→ **REQUIRED TASK**
Scale the entries from the line with "You are a computer-use agent. This" through the end of the entries by copying those lines again, requests included, with every coordinate in the answers multiplied by 1.1. Round each result to a whole number, with halves rounded up.

→ **DATA SUPPLIED**
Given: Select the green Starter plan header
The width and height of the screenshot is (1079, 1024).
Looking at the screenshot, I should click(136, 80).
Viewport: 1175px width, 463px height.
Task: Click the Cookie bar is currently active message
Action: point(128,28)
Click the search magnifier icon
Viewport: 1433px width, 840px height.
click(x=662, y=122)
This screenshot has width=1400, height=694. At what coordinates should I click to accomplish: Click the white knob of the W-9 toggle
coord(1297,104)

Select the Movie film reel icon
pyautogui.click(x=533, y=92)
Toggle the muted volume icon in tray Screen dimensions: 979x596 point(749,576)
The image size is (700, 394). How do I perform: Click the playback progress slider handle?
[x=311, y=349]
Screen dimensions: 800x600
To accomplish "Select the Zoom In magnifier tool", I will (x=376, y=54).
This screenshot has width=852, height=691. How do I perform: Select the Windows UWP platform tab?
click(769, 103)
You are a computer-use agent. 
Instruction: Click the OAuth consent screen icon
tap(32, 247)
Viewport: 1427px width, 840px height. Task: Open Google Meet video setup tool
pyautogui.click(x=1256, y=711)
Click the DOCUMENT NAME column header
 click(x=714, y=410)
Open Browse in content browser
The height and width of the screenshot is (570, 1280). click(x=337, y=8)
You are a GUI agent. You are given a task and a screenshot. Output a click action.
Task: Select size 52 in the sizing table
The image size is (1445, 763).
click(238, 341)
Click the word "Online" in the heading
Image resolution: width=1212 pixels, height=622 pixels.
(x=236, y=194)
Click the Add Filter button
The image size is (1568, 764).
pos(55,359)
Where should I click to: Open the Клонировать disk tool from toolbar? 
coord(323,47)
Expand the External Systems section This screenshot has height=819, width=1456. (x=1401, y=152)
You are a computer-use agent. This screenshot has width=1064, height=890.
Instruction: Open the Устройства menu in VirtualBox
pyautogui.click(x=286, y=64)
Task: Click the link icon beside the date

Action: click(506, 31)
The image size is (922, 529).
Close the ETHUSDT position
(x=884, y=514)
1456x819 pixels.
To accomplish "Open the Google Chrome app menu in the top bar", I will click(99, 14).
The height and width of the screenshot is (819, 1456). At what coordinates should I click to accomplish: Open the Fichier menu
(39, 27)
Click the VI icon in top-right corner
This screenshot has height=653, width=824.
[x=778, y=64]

→ **SOLUTION FOR THIS EXERCISE**
You are a computer-use agent. This screenshot has width=1064, height=890.
Instruction: Open the Устройства menu in VirtualBox
pyautogui.click(x=315, y=70)
Task: Click the link icon beside the date

Action: click(557, 34)
The image size is (922, 529).
Close the ETHUSDT position
(x=972, y=565)
1456x819 pixels.
To accomplish "Open the Google Chrome app menu in the top bar", I will click(109, 15).
The height and width of the screenshot is (819, 1456). At what coordinates should I click to accomplish: Open the Fichier menu
(43, 30)
Click the VI icon in top-right corner
This screenshot has height=653, width=824.
[x=856, y=70]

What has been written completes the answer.